En raison de leur coût, les premiers modèles ne disposaient que de quelques éléments chauffants tubulaires et le processus de permanente se déroulait en plusieurs étapes. À mesure que le procédé devenait plus populaire et plus compétitif, une chevelure entière pouvait être traitée en une seule séance, en utilisant jusqu'à 22 éléments chauffants, dont certains pouvaient être des croquignoles.
Développement des « réactifs »
Bien que la chaleur soit nécessaire pour la permanente, on s'est vite rendu compte que si l'on devait améliorer la méthode Marcel, il fallait d'autres moyens pour éviter la surchauffe et accélérer le processus d'ondulation. L'utilisation de l'eau seule s'est avérée un choix évident, d'autant plus que les cheveux étaient déjà mouillés par le lavage, pour la seule raison qu'elle empêchait la surchauffe et que la vapeur semblait améliorer le processus (d'où l'expression « temps de vaporisation »). Il n'a pas fallu longtemps pour que des expériences soient menées sur l'utilisation d'additifs, et il est rapidement apparu que les additifs alcalins amélioraient les résultats.
La profession commença alors à utiliser ce qu'on appelait un « réactif », peut-être concocté par le coiffeur lui-même ou vendu dans le commerce par les fabricants de la machine. Deux ingrédients courants étaient le borax et l'ammoniaque , qui sont légèrement alcalins (ayant un pH élevé ) mais relativement inoffensifs.
J. Bari-Woolls
Jusqu'en 1930 environ, la plupart des progrès étaient empiriques, c'est-à-dire que chaque coiffeur avait tendance à utiliser une méthode qu'il jugeait utile. À cette époque, bien que des travaux universitaires aient été réalisés sur le sujet des cheveux, Calvete estimait qu'il fallait faire davantage de recherches sur la chimie des cheveux et engagea un chimiste du nom de Bari-Woollss, spécialisé dans le sujet. Il effectua des expériences contrôlées sur des facteurs connus tels que l'effet de la chaleur, de l'eau/vapeur et de l'alcalinité et expérimenta des variations du processus d'enroulement, telles que le type de cheveux, la tension ou le serrage de l'enroulement, la planéité de l'enroulement, le chevauchement et la hauteur. Ses cours pratiques sur le sujet se sont avérés très populaires parmi les professionnels de la coiffure et il a écrit un livre sur le sujet.
Certains facteurs fondamentaux qu'il a soulignés sont toujours pertinents aujourd'hui. Un enroulement en pointe est presque bidimensionnel, un peu comme le ressort d'une spirale de montre . Un enroulement en racine est tridimensionnel, un peu comme un escalier en colimaçon ou, plus exactement, une hélice . Ainsi, l'enroulement en pointe a tendance à produire plus de boucles, mais les deux produisent des cheveux ondulés lorsqu'ils sont légèrement tirés. L'enroulement en pointe produit un enroulement plus épais et la chaleur met donc plus de temps à pénétrer le noyau de l'enroulement. L'enroulement en racine est chauffé sur une plus grande longueur et l'épaisseur de l'enroulement dépendra du chevauchement entre les spires.
Bari-Woollss a probablement joué un rôle important dans l'introduction d'un nouveau facteur, la réduction redox. En chimie, c'est l'inverse de l'oxydation et peut signifier l'élimination de l'oxygène ou, dans ce cas, l'ajout d'hydrogène, qui en brisant les liaisons de la kératine dans les cheveux, permettait de les onduler plus facilement.
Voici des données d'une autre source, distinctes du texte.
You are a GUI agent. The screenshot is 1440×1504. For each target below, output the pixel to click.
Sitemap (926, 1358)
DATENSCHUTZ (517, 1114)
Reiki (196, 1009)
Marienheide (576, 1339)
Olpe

Cela a entraîné l'ajout d'un sulfite, bisulfite ou métabisulfite aux réactifs d'Icall, le dioxyde de soufre , un agent réducteur, se dégageant lors du chauffage. La seule alternative aux sulfites à l'époque aurait été les mercaptans , qui sont désagréables à utiliser. Cependant, des alternatives ultérieures ont été trouvées qui ont conduit au développement de l'ondulation à froid. Bari-Woollss a quitté Icall vers 1934 pour prendre la direction d'un volume encyclopédique sur la coiffure féminine.
Évolution après 1930

En 1930, le procédé de permanente était bien établi et son importance peut être mesurée si l'on considère que la majorité des femmes de la classe moyenne, selon une estimation approximative, se faisaient coiffer une fois par semaine et se faisaient défriser environ une fois tous les trois mois, au fur et à mesure que de nouveaux cheveux remplaçaient les cheveux ondulés. Dans le même temps, les coiffeurs cherchaient à améliorer le procédé et à réduire le travail nécessaire, ce qui se traduisait par des économies pour les produits de première nécessité et par le fait que davantage de femmes se faisaient défriser les cheveux. Ce phénomène était également stimulé par les photos de personnes riches et célèbres, en particulier de stars de cinéma, qui se faisaient défriser les cheveux.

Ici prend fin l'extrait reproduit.